**What you need to do:**
#1 Print the passage of the Father Masad obituary that begins at the words "Father Masad was" and stops after "his parishioners apparent.".
#2 Which dates and years does the Father Masad obituary mention?
#3 Can you go on with the Father Masad obituary from where it stops?

Father Frederick Masad dies at age 79
COLUMBIA—Father Frederick F. Masad, retired pastor of St. John Neumann Church, died July 16. He was 79.
The Mass of Christian Burial was held July 21 at St. John Neumann and burial was at St. Patrick Cemetery.
Father Masad was known as a pastor who took the time to get to know his flock. In a 2012 article on his 50th jubilee, retired U.S. Army Col. James Higgins described his priest.
“He’s just really been the good shepherd of everything at St. John Neumann, the church, all the members and the school. The church and the school have grown so much over the years and he’s worked really hard to make it a really comfortable Catholic community all the way around. He’s a wonderful man doing a pretty tough job.”
Father Masad made his commitment to his parishioners apparent.
“The people here have been wonderful to me,” he said during his golden jubilee. “They are wonderful, faithful, first order Catholics. I’ve baptized people here, married them and in many cases buried members of the parish. I’m now holding weddings for the children of couples whose weddings I celebrated.”

(Saved data entries)
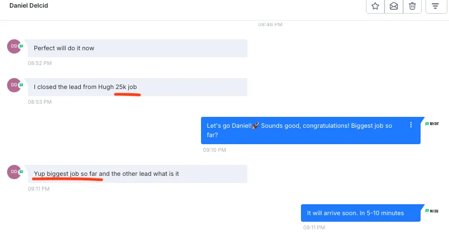
Task: Select the blue "Let's go Daniel!" message bubble
Action: (311, 130)
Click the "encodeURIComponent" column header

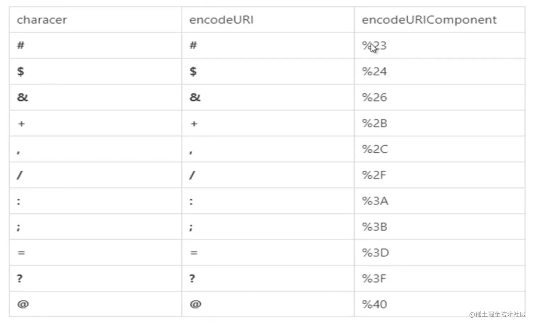point(429,20)
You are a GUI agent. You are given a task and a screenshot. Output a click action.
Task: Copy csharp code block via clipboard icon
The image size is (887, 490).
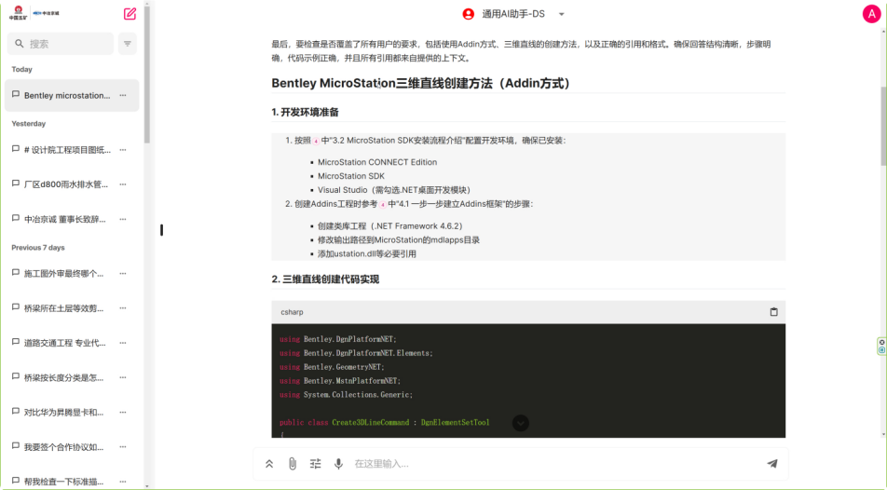(773, 312)
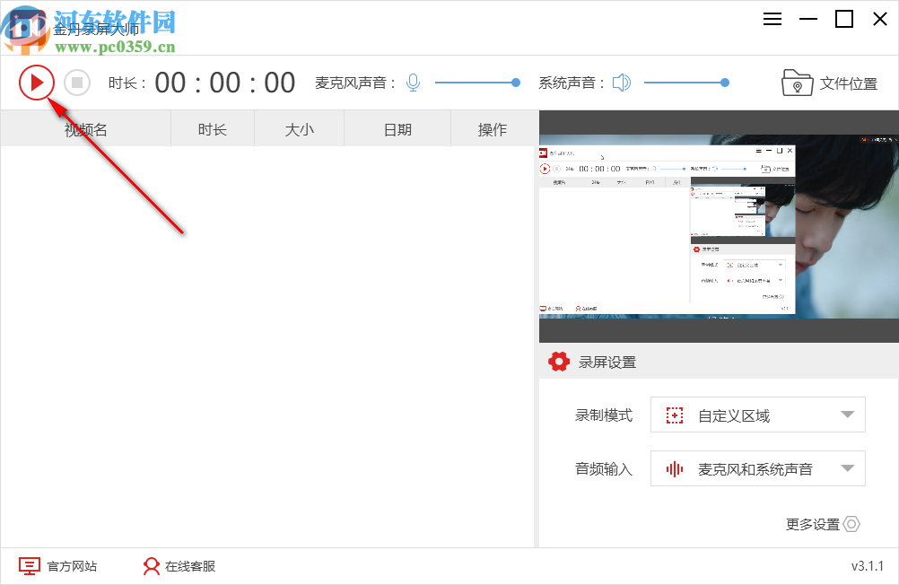Click the audio bars icon in 音频输入 box

pyautogui.click(x=674, y=468)

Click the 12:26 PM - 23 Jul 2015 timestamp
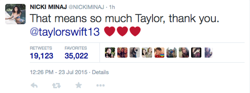(59, 72)
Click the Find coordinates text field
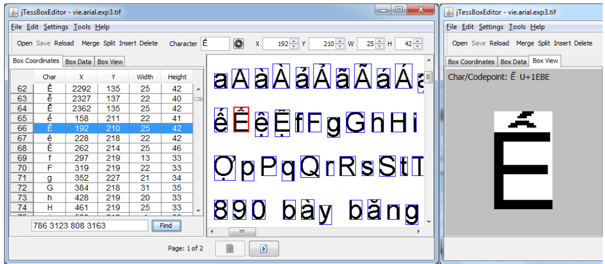Viewport: 605px width, 264px height. click(89, 226)
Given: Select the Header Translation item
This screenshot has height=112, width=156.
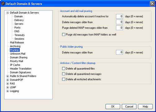Looking at the screenshot, I should coord(21,69).
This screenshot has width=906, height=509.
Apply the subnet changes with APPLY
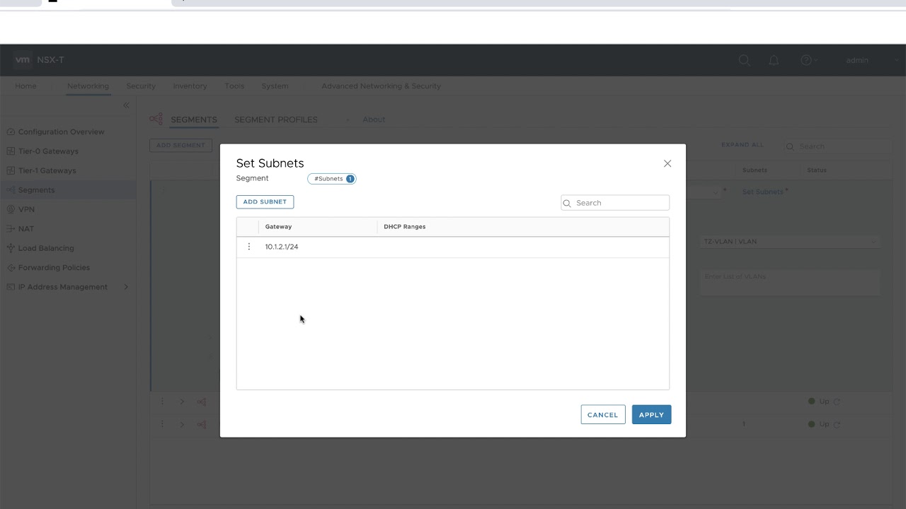click(650, 414)
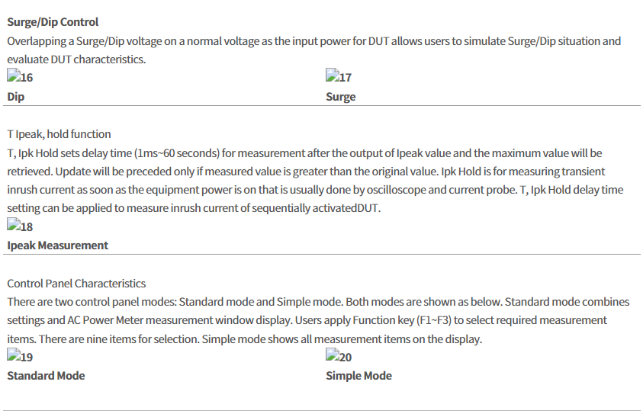The image size is (643, 417).
Task: Open the broken image labeled 18
Action: (20, 226)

**Activity answers:**
#1
Father Masad was known as a pastor who took the time to get to know his flock. In a 2012 article on his 50th jubilee, retired U.S. Army Col. James Higgins described his priest.
“He’s just really been the good shepherd of everything at St. John Neumann, the church, all the members and the school. The church and the school have grown so much over the years and he’s worked really hard to make it a really comfortable Catholic community all the way around. He’s a wonderful man doing a pretty tough job.”
Father Masad made his commitment to his parishioners apparent.

#2 July 16, July 21, 2012

#3
A native of Columbia, he was born Oct. 9, 1934, to Frederick F. and Cathleen Metz Masad. He was a 1952 graduate of Bishopville High School in Bishopville, and immediately entered St. Bernard Seminary in Cullman, Ala. He earned a master’s degree from the Catholic University of America Theological College in Washington, D.C.
Father Masad was ordained on May 21, 1960, by Bishop Paul J. Hallinan in St. Peter Church in Columbia.
His first assignment as an associate pastor was at the Cathedral of St. John the Baptist in Charleston, followed by St. Joseph Church in Columbia; Stella Maris Church on Sullivan’s Island; Church of the Nativity on James Island; and St. Joseph Church in Charleston. He was also a faculty member at Bishop England High School in Charleston and a chaplain for St. Francis Hospital in Charleston.
His first assignment as pastor was at St. Mary Church, the Virgin Mother, in Hartsville, and St. Joseph Mission in Darlington from 1971-1975; and he went on to serve as pastor at St. Anthony Church in Florence from 1975-1981; Our Lady of the Hills Church in Columbia from 1981-1987; St. Andrew Church in Myrtle Beach from 1987-1988; and then to St. John Neumann Church, where he ministered for 22 years until his retirement in 2010.
Father Masad said the best part of his work was “being able to be with the lay people, to deal with them on a personal basis and help them. It’s also such a privilege to celebrate the Eucharist together. That is so important to us as Catholic people.”
He encouraged young men considering vocations to make kindness the center of their mission.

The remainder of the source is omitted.